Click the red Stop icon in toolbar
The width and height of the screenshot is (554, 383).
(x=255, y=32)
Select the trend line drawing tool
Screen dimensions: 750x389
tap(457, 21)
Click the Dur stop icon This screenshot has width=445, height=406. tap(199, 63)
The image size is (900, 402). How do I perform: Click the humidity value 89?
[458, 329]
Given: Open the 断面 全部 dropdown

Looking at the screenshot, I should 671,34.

+-------+

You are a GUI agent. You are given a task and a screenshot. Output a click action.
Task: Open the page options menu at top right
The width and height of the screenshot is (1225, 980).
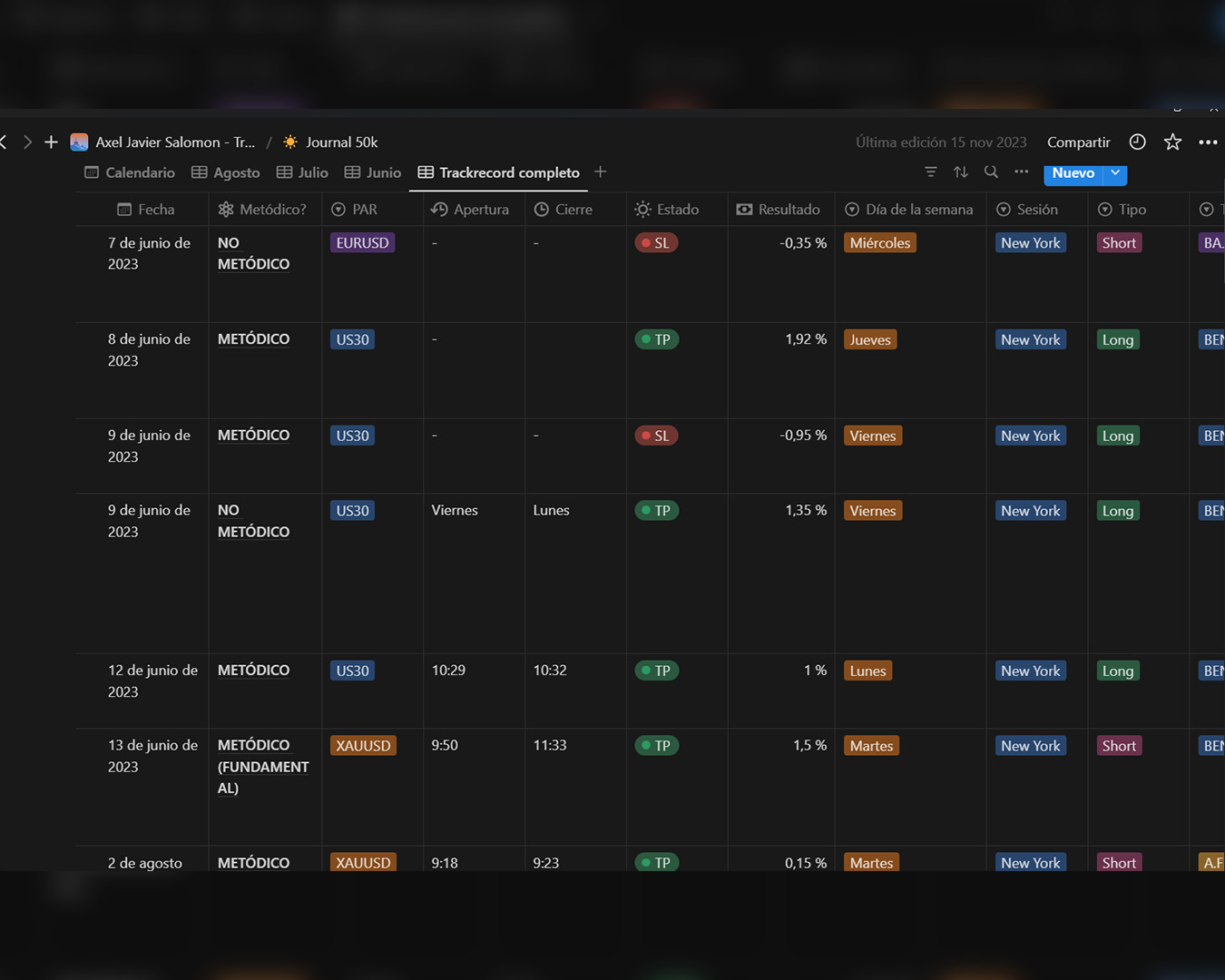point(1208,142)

+-------+

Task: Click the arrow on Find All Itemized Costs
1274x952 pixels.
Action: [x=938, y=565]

+-------+

- _Short task_: Put the records from the line with "Select the trend line drawing tool" up to and including the line with "Looking at the screenshot, I should 671,34." into a two-column CSV with the headers request and answer, one row per record. Place each value in a single quoted field, and replace its line breaks with spaces.

- _Exercise solution_:
request,answer
"Select the trend line drawing tool Screen dimensions: 750x389","tap(457, 21)"
"Click the Dur stop icon This screenshot has width=445, height=406.","tap(199, 63)"
"The image size is (900, 402). How do I perform: Click the humidity value 89?","[458, 329]"
"Given: Open the 断面 全部 dropdown","Looking at the screenshot, I should 671,34."